BEGIN Records shown
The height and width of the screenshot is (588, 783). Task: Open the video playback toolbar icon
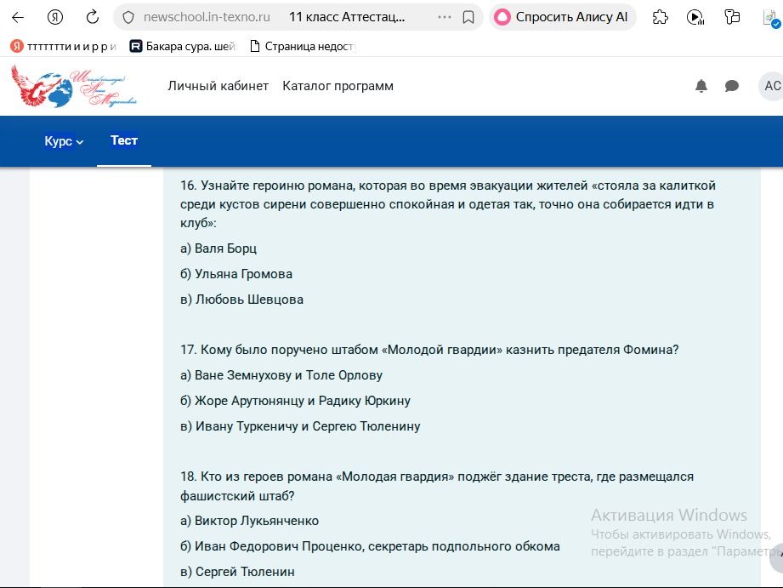click(695, 18)

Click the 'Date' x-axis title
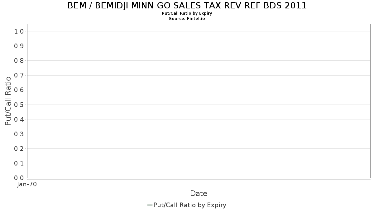coord(199,194)
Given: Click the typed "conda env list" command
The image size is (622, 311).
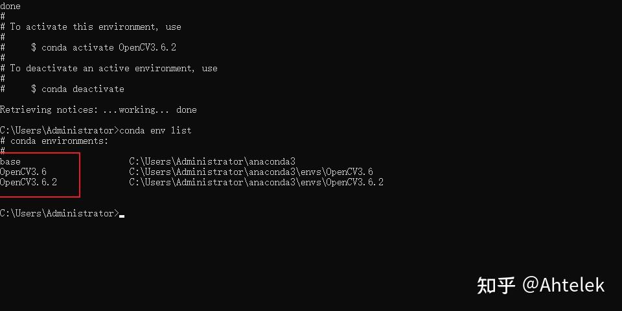Looking at the screenshot, I should [156, 130].
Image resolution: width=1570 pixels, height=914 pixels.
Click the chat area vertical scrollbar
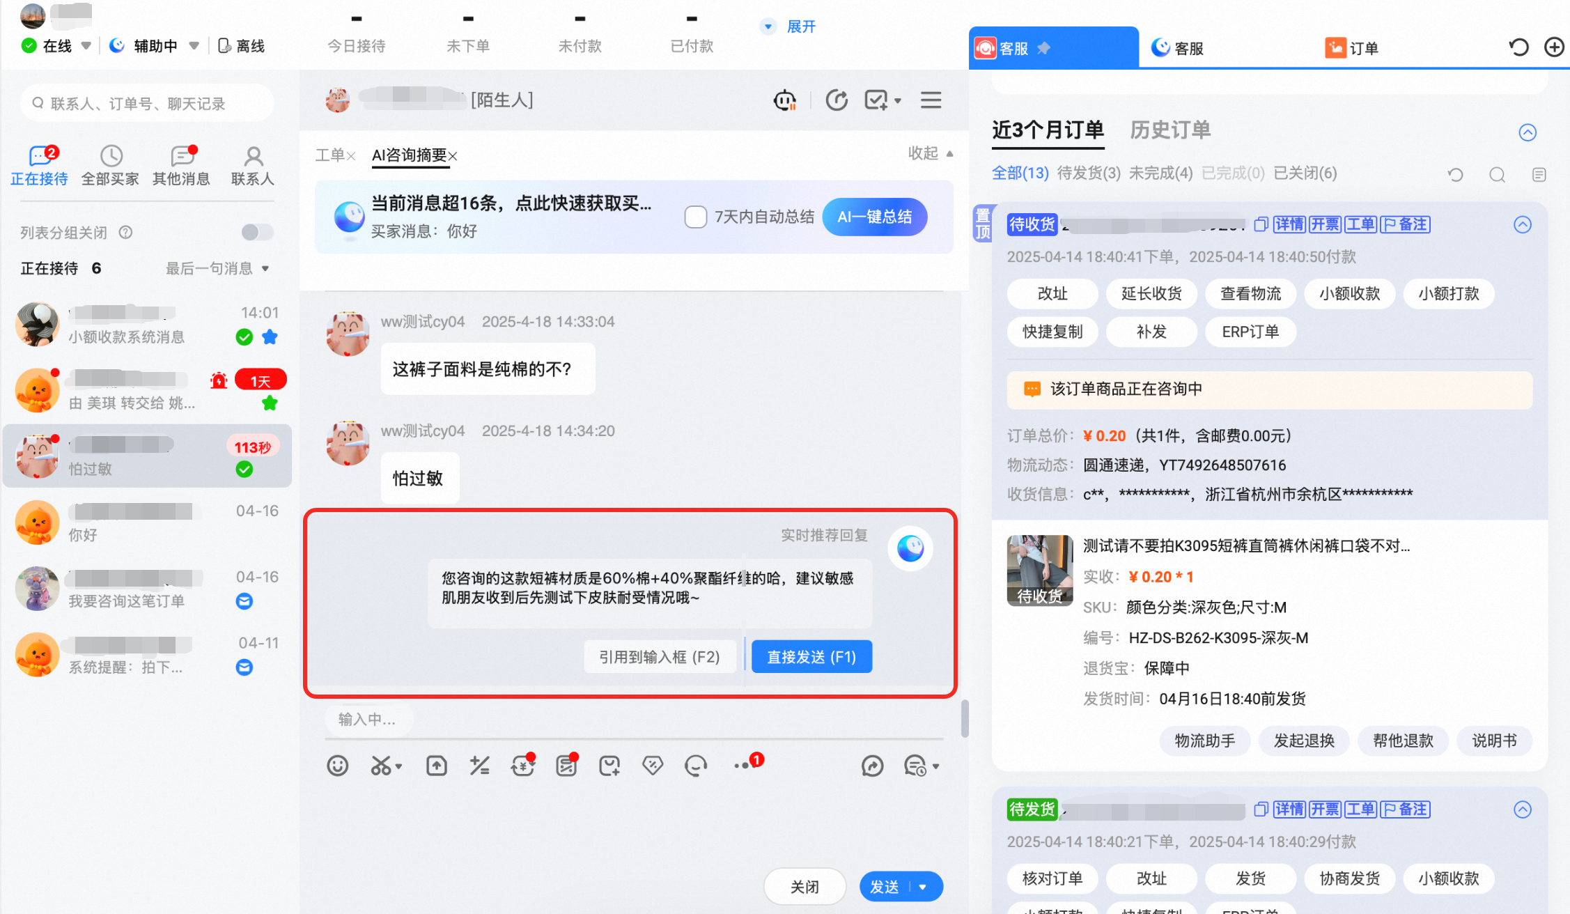coord(965,718)
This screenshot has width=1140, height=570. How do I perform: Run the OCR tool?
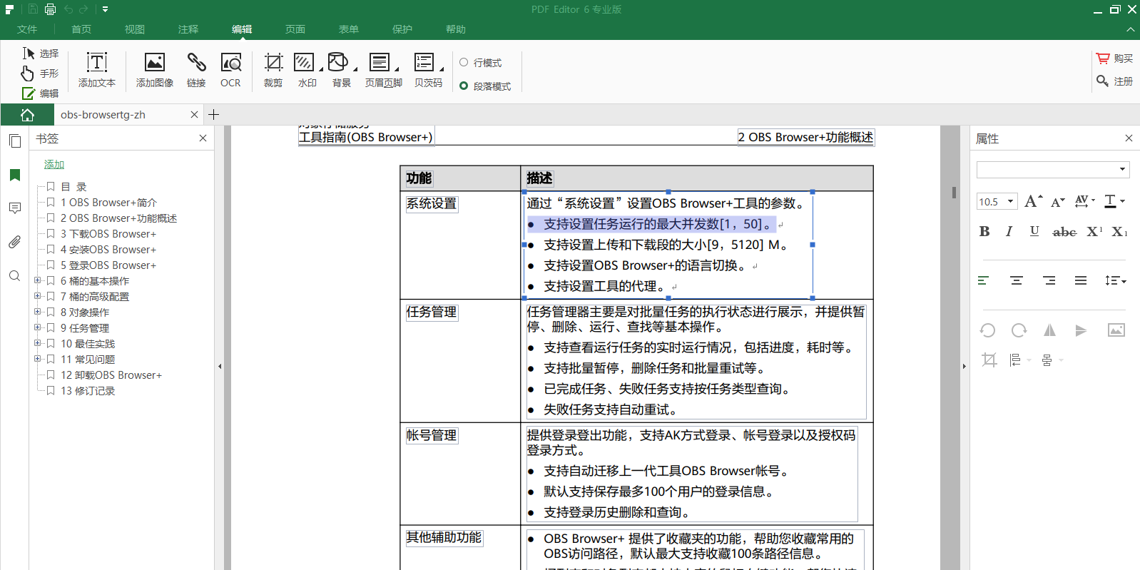tap(230, 70)
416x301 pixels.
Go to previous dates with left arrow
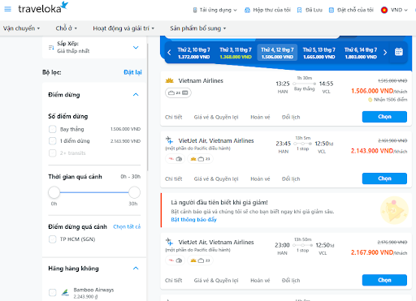pos(169,53)
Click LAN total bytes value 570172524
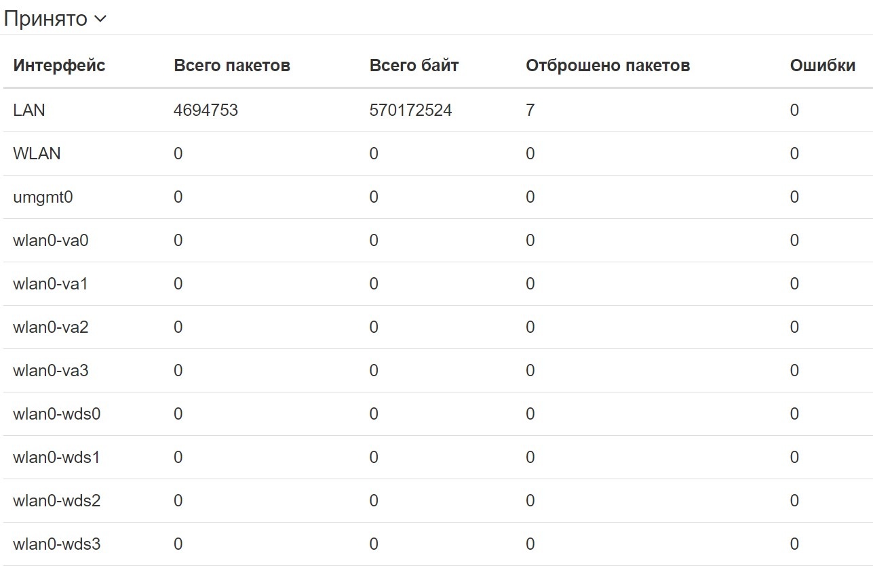Viewport: 873px width, 566px height. pyautogui.click(x=410, y=110)
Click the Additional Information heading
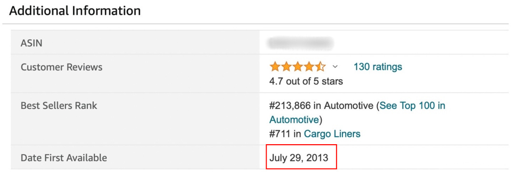Viewport: 515px width, 179px height. click(x=75, y=11)
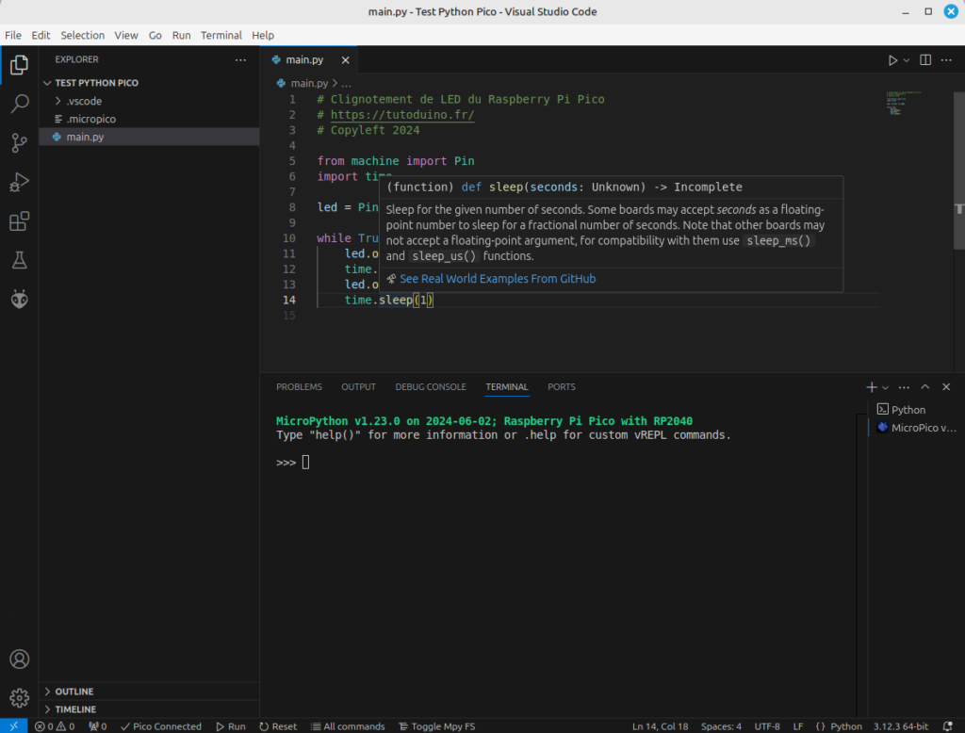Click the Run Python File play icon
Screen dimensions: 965x733
[892, 60]
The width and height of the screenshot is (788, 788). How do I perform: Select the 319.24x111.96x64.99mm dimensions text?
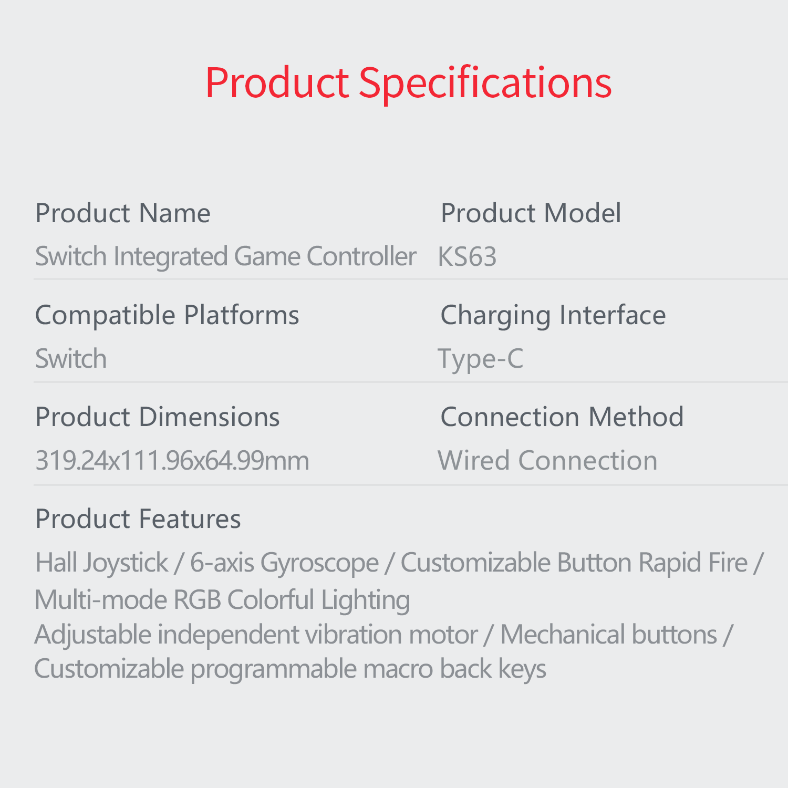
END Records shown
In the entries above, how many lines hold the word "pixels"? State the number and nothing else.

2